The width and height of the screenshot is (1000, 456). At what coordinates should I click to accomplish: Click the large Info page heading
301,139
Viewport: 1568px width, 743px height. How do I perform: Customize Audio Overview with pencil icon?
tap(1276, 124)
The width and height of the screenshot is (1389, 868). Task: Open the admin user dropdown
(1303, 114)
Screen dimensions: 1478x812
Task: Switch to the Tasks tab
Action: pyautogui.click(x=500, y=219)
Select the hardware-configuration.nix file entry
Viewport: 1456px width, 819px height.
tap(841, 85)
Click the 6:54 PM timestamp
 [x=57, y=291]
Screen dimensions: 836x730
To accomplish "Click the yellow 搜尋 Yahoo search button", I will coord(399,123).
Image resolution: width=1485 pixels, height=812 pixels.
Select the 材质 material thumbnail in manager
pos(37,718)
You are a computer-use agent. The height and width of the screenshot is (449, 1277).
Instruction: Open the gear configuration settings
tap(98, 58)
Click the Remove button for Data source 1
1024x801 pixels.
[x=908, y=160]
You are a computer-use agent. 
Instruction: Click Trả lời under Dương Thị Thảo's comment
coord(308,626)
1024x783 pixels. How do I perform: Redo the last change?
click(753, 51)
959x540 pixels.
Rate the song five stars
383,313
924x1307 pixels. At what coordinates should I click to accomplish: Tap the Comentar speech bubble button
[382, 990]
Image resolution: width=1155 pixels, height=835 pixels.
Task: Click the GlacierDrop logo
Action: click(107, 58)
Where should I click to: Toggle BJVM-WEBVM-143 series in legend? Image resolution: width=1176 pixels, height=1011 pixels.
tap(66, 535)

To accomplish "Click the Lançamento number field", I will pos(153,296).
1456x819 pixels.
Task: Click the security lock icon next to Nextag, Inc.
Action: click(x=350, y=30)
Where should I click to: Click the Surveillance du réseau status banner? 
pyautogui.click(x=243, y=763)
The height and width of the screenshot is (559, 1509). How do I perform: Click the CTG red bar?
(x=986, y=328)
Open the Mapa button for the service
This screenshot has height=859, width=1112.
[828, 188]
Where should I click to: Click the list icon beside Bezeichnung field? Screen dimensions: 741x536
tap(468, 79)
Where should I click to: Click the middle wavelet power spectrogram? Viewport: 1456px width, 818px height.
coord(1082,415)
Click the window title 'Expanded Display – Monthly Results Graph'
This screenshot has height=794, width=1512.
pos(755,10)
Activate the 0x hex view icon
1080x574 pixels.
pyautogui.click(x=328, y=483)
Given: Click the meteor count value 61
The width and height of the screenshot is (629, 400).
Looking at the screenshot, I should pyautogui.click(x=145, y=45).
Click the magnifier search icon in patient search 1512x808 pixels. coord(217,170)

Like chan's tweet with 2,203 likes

▶ Requirement
Please swap "Instruction" for "Command" throughout the records above and leave everything else unchanged.

▶ Output
The width and height of the screenshot is (1000, 456). At what coordinates should I click to accomplish: Click the large Info page heading
301,139
Viewport: 1568px width, 743px height. How do I perform: Customize Audio Overview with pencil icon?
tap(1276, 124)
The width and height of the screenshot is (1389, 868). Task: Open the admin user dropdown
(1303, 114)
Screen dimensions: 1478x812
Task: Switch to the Tasks tab
Action: pyautogui.click(x=500, y=219)
Select the hardware-configuration.nix file entry
Viewport: 1456px width, 819px height.
tap(841, 85)
Click the 6:54 PM timestamp
 [x=57, y=291]
Screen dimensions: 836x730
To accomplish "Click the yellow 搜尋 Yahoo search button", I will coord(399,123).
Image resolution: width=1485 pixels, height=812 pixels.
Select the 材质 material thumbnail in manager
pos(37,718)
You are a computer-use agent. The height and width of the screenshot is (449, 1277).
Command: Open the gear configuration settings
tap(98, 58)
Click the Remove button for Data source 1
1024x801 pixels.
[x=908, y=160]
You are a computer-use agent. 
Command: Click Trả lời under Dương Thị Thảo's comment
coord(308,626)
1024x783 pixels. How do I perform: Redo the last change?
click(753, 51)
959x540 pixels.
Rate the song five stars
383,313
924x1307 pixels. At what coordinates should I click to accomplish: Tap the Comentar speech bubble button
[382, 990]
Image resolution: width=1155 pixels, height=835 pixels.
Task: Click the GlacierDrop logo
Action: click(107, 58)
Where should I click to: Toggle BJVM-WEBVM-143 series in legend? Image resolution: width=1176 pixels, height=1011 pixels.
tap(66, 535)

To accomplish "Click the Lançamento number field", I will pos(153,296).
1456x819 pixels.
Task: Click the security lock icon next to Nextag, Inc.
Action: click(x=350, y=30)
Where should I click to: Click the Surveillance du réseau status banner? 
pyautogui.click(x=243, y=763)
The height and width of the screenshot is (559, 1509). How do I perform: Click the CTG red bar?
(x=986, y=328)
Open the Mapa button for the service
This screenshot has height=859, width=1112.
[828, 188]
Where should I click to: Click the list icon beside Bezeichnung field? Screen dimensions: 741x536
tap(468, 79)
Where should I click to: Click the middle wavelet power spectrogram? Viewport: 1456px width, 818px height.
coord(1082,415)
Click the window title 'Expanded Display – Monthly Results Graph'
This screenshot has height=794, width=1512.
pos(755,10)
Activate the 0x hex view icon
1080x574 pixels.
pyautogui.click(x=328, y=483)
Given: Click the meteor count value 61
The width and height of the screenshot is (629, 400).
Looking at the screenshot, I should pyautogui.click(x=145, y=45).
Click the magnifier search icon in patient search 1512x808 pixels. coord(217,170)

Like chan's tweet with 2,203 likes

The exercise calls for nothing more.